About this exercise = Going line by line through the entries, count those containing "description" and state only the result.

Records for this exercise =
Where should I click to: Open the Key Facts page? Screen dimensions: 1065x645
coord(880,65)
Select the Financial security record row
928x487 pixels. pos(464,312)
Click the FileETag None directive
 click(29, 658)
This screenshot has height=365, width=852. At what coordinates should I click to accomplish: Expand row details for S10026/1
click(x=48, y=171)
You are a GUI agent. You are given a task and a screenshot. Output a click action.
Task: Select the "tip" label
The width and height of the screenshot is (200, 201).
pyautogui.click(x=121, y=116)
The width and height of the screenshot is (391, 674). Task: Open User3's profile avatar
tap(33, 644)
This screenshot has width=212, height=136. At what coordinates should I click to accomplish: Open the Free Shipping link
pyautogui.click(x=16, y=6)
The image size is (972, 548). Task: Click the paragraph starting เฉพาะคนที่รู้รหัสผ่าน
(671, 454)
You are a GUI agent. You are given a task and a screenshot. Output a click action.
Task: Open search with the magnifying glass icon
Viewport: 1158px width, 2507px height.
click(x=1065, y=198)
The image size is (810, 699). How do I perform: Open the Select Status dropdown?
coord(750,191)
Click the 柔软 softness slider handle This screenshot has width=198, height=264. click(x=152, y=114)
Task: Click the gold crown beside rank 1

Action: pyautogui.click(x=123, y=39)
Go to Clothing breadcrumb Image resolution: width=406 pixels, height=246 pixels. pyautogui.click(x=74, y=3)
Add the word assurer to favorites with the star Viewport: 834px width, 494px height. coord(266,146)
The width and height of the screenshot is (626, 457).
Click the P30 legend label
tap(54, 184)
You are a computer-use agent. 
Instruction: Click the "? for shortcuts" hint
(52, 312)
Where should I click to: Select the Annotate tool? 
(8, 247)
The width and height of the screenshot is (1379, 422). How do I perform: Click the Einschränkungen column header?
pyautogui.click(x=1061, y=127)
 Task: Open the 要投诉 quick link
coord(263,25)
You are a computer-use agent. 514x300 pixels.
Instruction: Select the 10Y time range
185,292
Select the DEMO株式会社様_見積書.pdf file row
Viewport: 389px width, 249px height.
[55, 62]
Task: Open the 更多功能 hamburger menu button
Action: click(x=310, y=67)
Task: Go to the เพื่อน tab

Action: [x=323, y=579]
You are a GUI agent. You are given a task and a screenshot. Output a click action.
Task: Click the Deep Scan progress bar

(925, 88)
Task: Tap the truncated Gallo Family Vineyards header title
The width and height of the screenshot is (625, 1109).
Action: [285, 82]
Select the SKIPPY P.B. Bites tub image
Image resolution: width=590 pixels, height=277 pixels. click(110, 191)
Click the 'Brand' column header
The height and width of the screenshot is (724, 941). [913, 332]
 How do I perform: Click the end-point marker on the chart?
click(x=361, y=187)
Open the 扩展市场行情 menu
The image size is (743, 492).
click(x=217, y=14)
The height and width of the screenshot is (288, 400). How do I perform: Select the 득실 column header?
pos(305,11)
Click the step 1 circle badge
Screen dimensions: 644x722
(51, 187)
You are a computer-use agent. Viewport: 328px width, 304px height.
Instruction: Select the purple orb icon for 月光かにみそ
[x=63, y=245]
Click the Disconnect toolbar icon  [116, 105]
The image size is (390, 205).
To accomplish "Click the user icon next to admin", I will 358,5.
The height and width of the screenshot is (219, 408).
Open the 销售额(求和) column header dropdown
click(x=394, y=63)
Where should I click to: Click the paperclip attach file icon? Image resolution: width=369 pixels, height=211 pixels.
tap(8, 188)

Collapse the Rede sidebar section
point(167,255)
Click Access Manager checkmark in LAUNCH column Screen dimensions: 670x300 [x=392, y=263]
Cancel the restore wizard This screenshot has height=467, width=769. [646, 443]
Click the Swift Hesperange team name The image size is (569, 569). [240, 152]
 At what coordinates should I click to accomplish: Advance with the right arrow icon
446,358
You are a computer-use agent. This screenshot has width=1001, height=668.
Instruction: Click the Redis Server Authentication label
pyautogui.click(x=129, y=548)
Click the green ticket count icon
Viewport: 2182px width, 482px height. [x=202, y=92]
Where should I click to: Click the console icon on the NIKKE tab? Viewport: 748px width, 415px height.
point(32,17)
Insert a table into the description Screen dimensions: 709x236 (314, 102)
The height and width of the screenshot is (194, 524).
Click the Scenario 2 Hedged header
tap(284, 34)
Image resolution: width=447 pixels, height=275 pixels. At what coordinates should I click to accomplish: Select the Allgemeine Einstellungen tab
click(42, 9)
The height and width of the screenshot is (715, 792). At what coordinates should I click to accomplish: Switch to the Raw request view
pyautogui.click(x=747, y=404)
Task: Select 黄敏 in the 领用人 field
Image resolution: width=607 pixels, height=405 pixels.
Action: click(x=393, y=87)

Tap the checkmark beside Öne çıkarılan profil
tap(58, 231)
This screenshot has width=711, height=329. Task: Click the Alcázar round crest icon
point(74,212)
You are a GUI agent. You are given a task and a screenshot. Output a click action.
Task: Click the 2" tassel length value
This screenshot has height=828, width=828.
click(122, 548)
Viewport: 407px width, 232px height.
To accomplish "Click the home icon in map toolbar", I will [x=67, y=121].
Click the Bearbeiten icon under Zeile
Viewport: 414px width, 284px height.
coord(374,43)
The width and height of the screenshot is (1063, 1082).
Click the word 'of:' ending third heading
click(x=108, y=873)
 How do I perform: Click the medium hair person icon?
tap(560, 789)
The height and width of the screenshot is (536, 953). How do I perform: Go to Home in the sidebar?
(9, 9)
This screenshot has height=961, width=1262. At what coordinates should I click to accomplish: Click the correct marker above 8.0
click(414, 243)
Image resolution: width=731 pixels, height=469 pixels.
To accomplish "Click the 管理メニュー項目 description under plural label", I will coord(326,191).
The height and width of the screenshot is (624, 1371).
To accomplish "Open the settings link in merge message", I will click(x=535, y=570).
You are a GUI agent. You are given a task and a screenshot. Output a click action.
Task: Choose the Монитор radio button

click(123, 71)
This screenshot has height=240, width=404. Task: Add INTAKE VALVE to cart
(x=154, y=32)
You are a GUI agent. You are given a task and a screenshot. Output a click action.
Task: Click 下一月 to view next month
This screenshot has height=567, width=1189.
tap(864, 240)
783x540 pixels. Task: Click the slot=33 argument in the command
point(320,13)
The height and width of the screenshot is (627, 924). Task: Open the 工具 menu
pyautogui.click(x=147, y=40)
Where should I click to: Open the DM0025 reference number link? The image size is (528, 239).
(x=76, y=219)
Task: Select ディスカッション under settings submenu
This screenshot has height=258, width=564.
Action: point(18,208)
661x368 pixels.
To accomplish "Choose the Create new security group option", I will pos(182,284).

Solution for this exercise = 2